Chapter I   |    Chapter II    |    Chapter III   |    Chapter IV   |    Chapter V    |    Chapter VI

Chapter VII    |    Chapter VIII    |    Chapter IX    |    Chapter X    |    Chapter XI    |    Chapter XII

Chapter XIII    |    Chapter XIV

Chapter VII
  Makers of Flesh!

    
IT WAS a world of wonders into which Darrell and I were penetrating in our sphere. But after a last glance I shot the sphere down to the level beneath, to gaze along it also for some clue to our friends’ whereabouts. A certain hopelessness had begun to fill me, a hopelessness that I expressed to Darrell.
     “This immense world city—these swarming levels,” I said. “It seems hopeless, Darrell, to search for Kelsall and Fenton in them.”
     “It’s our one chance to find them,” he said, his own brow wrinkled anxiously. “We may light upon them yet.”

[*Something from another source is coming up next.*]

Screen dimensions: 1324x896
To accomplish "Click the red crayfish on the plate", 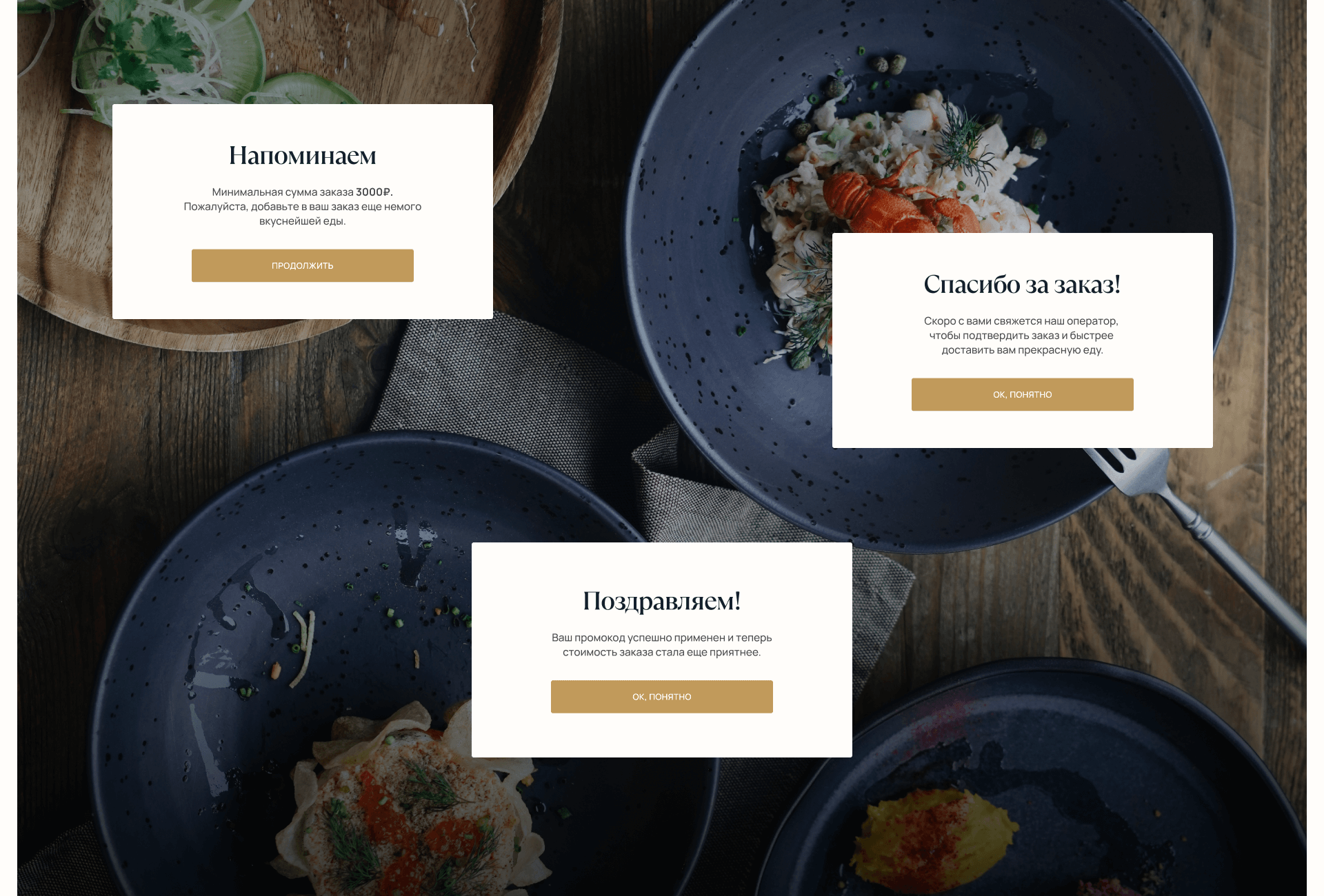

     “If we only knew where the center of government—the center of activity—of this world was,” I said, “we’d have a chance. If Kelsall and Fenton live they’d be near it. But as it is—”
     We were both silent, tense, almost despairing as we sank down farther in the great well. Tremendous massed machines, hurrying, busy flesh things, rushing spheres, the clang and hum and hiss of sounds—these things stretched far away about us in that level and in the next beneath it and the next.

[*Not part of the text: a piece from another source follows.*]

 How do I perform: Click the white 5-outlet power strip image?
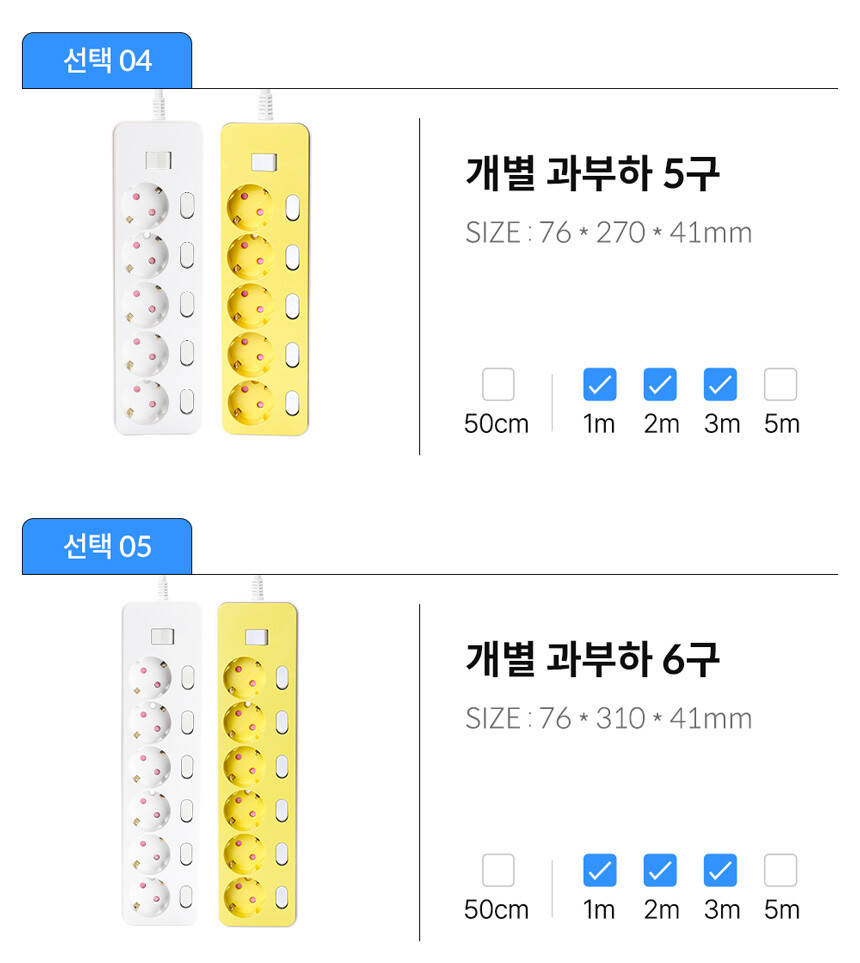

     Down and down into the great well we sank, hanging beside each level and gazing across it in vain hopes for some trace of our two friends. And as we sank we noted that in each level light that filtered down through the transparent levels above was feebler, duskier.
     Yet still there swarmed in each level the busy hordes, the ceaselessly operating machines, while from level to level in the well about us shot the rushing spheres. And from level to level, up the narrow stairs that led from one to another, moved ceaseless streams of great flesh monsters hastening upon incalculable errands.

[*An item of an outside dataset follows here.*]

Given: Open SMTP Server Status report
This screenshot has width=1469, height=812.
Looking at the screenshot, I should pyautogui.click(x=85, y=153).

     Like a giant replica of some strange anthill was this unutterably alien world hidden here at the heart of earth’s colossal shell. As we sank downward in the great well we could make out vast mechanisms and contrivances, some of which were quite incalculable in purpose.
     We saw what we learned later were giant atom disintegrating mechanisms which were fed with rock and with broken and worn metal scraps. These swiftly stripped from the atomic structure of any mass of matter its electrons, separating them from the protons and forcing them into special compression-chambers in which other forces held them prisoned.
     It was these compression chambers of prisoned electrons, as we surmised, that were the source of much of this world’s power, since when released in special projectors they formed electron streams or yellow rays such as we were already familiar with, which could be regulated in power. 
     They were used in a concentrated ray to blast matter into annihilation or released in a broad invisible fan beam from the rear of the spheres to drive them forward, as we had already guessed during our observation of the creatures above.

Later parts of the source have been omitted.